The final chapter on underground political movements in London is a fascinating concept but one which would have benefited from reordering and expansion. Hwang recognises the importance of the political threat in novels by Henry James, Joseph Conrad, Walter Besant and George Gissing but fails to consider the political ideologies of the authors through which these threats are projected. At one point Besant's sympathetic liberalism is likened to George Bernard Shaw's Fabian socialism, a pairing at which both men would have bridled. The fears of small-c conservative and anti-socialist authors do have a place in this chapter but their attitudes are not given enough attention, their differences are not emphasised nor are the images of political revolt acknowledged as attempting to reinforce the status quo. There is also a complete absence of the literature of the political "underground" itself: literary representations of London abounded in the fiction of both the Chartist and socialist movements and there ought to have been space found in this chapter to consider the other side of this political coin.

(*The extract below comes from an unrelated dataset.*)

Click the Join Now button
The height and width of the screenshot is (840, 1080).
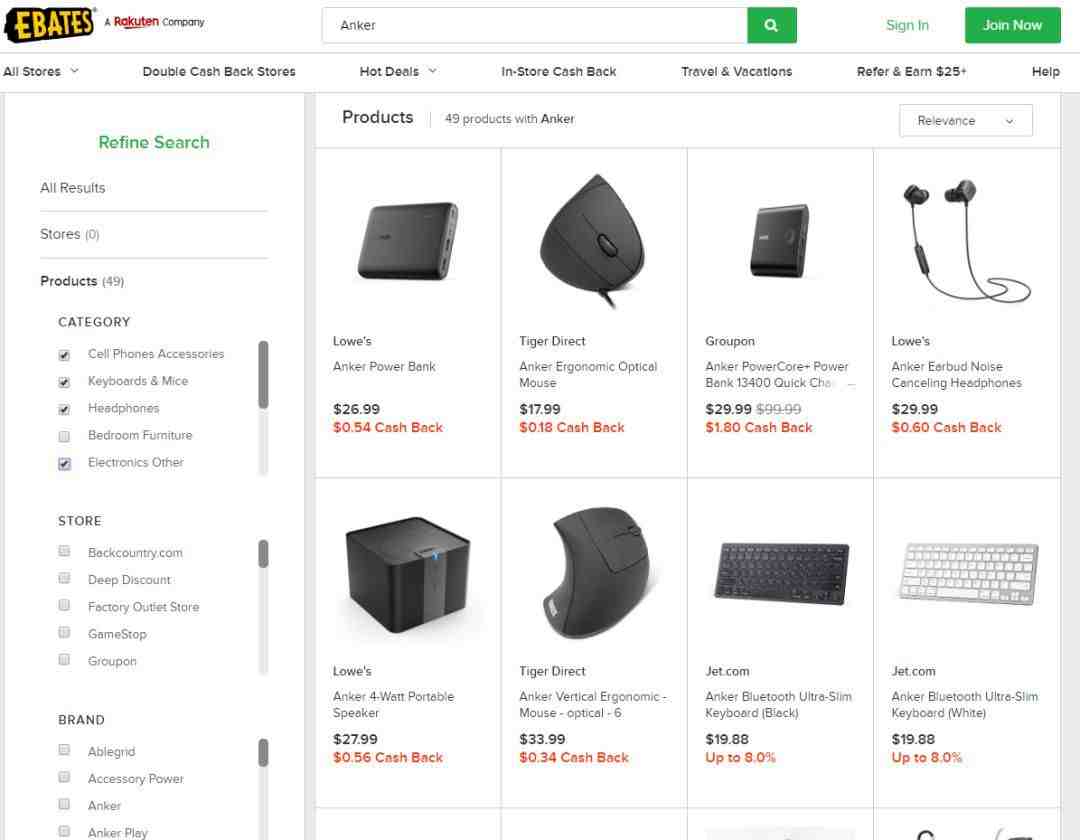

Nonetheless, this is an engaging study of the Victorian attitudes towards and fears of the invisibility and disorder of the ground below. At its best, this book is an interesting, informative and thoughtful work, which brings the depths of the metropolitan underground spaces into the light of intellectual enquiry.
Bibliography
Hwang, Haewon. London's Underground Spaces: Representing the Victorian City, 1840-1915. Edinburgh Critical Studies in Victorian Culture. Edinburgh: University Press, 2013. Hardback. 264 pages. ISBN 978- 0748676071. £70.00.